Recharging equipment could only be done in the main lodge – so it was there I set up camp. It came to typify filming in Namibia; I trailed extension leads, adapters and cables across dry riverbeds, past centuries-old welwitschia plants and along boardwalks littered with mopane worms. I became accustomed to power cuts, surges and temperamental generators. I had ‘notes to self’ everywhere, convinced I’d leave something behind. I was moving locations every two or three days and it wasn’t as if I could just pop back or ‘send a bike’ either. I wasn’t in London or even Europe. Here distances were vast.
I had come to Namibia to make films for the BBC World TV travel show, Fast Track. One featured the tour operator Wilderness Safaris and its work with Save the Rhino in Damaraland. In the foothills of the Etendeka Mountains I was to join holidaymakers in search of the black rhino. The area boasts the largest population in the world outside a national park, but the statistic did little to ease my apprehension. Given my limited time, had I taken on too much of a risk? What if we didn’t find any? I couldn’t go all the way to Namibia and end up ordering pictures from the BBC library!

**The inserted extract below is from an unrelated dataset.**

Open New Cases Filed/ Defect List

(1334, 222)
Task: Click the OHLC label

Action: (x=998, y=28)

In the meantime there were game drives to film that came with challenges of their own. I work for a travel show, not the Natural History Unit, so although my camera has a good zoom, it was pointless my guides thinking I could turn a dot into a gemsbok, or identify a particular zebra from the nick on its ear. I needed animals to come close and, ideally, not to move ridiculously fast. I told my guide Jack; he looked at me as if I hadn’t a clue what I’d let myself in for. I smiled sheepishly and we burst out laughing.
But he soon understood what I was after and, unlike the wildlife, willingly took direction. He drove the Land Rover forward and back over the same grassy plain for wide shots, mid-shots and close-ups. He splashed through a muddy puddle and thought nothing of my balancing on the bonnet and clambering onto the roof. And he spoke just as enthusiastically about rhino dung, footprints and rubbing posts on the fifth take as he did the first.

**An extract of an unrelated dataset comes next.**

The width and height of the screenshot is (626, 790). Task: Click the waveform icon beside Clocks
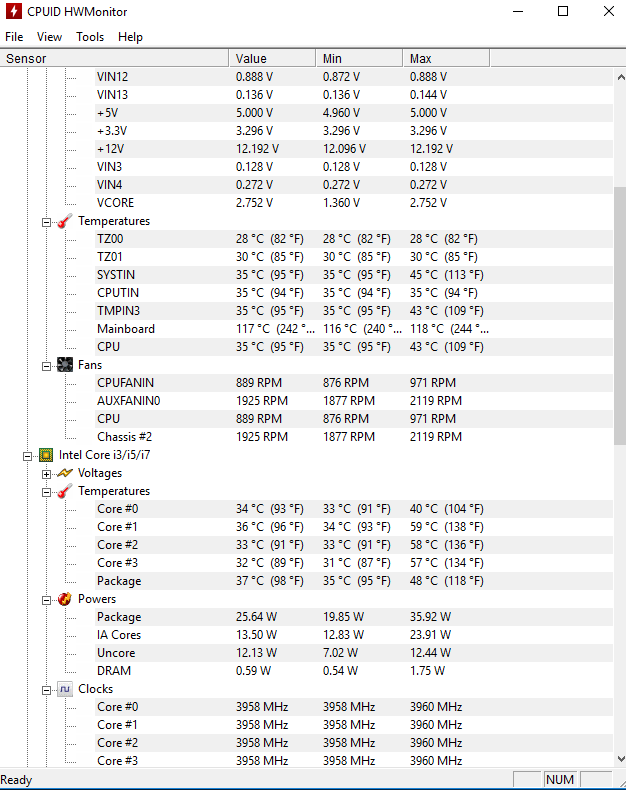coord(65,689)
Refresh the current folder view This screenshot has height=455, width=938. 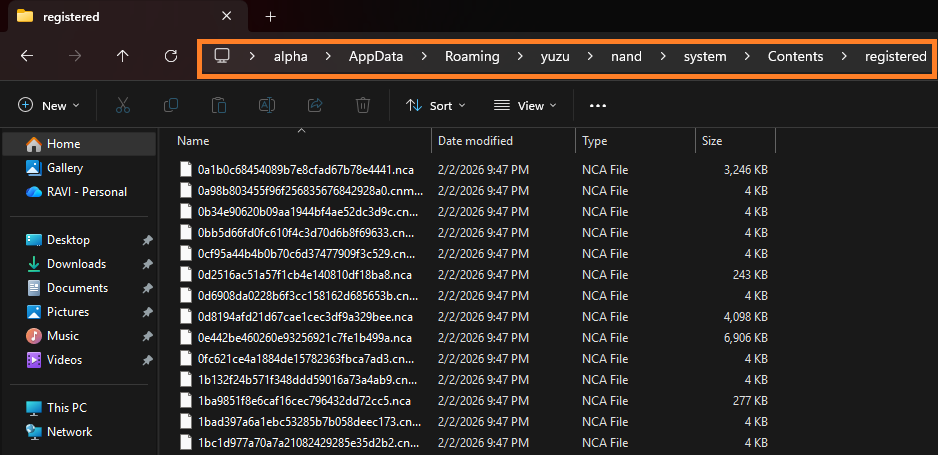coord(171,56)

By day five I had everything I needed – except the beasts themselves. All we’d spotted was the odd shadow in a valley, the twitch of an ear in a bush. I’d filmed a clump of euphorbia for two hours with sweat rolling down my back, convinced the rhino we’d seen enter would emerge eventually. As the sun rose high in the sky, Jack dragged me away. “He’s asleep,” he said, still staring down his binoculars. “You can wait all day Karen, but nothing will change now.” I still gave it another hour before giving up.

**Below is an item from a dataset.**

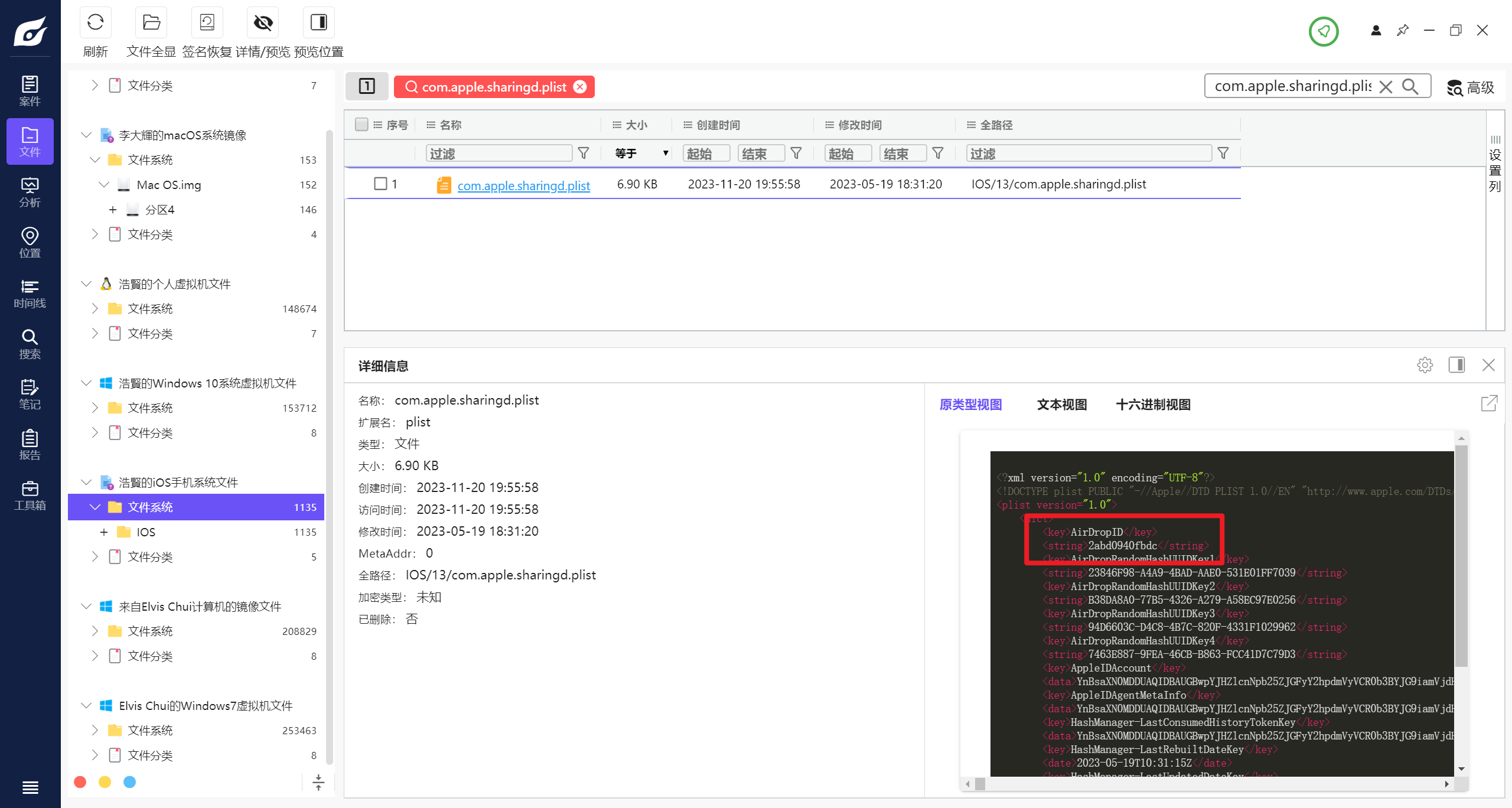Click the 全路径 filter input field
This screenshot has height=808, width=1512.
1089,154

On our last day we drove around in silence, neither of us wanting to acknowledge our disappointment. All afternoon I sensed Jack felt he’d let me down. Suddenly the radio crackled; it was the voice of one of the trackers ahead of us. A sighting! We hurtled along as fast as we could. I was thrown from one side of the backseat to the other; Jack wasn’t going to let this one get away!
And there she was – a hulk of a beast on squat legs grazing on a ridge opposite. I set up my tripod quietly and started filming, praying the wind wouldn’t change direction. We spoke in whispers and in awe. Dusk fell. I continued shooting for as long as I could, using every trick I knew to compensate for failing light. As the sky turned pink and a silhouette lumbered over the ridge and disappeared, the magic ended but the film was complete!
Now back in London, I sit under grey skies and spool through my footage. Namibia seems far away, but the country comes alive again. I see the sunrise in widescreen and hear the surf in stereo as it crashes over the sand at the Skeleton Coast. I spot the detail on the faces of the elephants which came close (enough) to fill the frame. And then I notice the small details I missed the first time round, the brightness in the eyes of the Himba people who painted my face with ochre and welcomed me to their village; the squeals of laughter as one of their children, keen to impress, tried to somersault over a dune but fell flat on his face.
Every picture, every sound reminds me of the wilderness and a way of life that seems foreign to me now. But I know that at the time it seemed the most natural, and exciting existence there was. Yet again I’m reminded of how lucky I am that my job takes me to some of the most remarkable places in the world.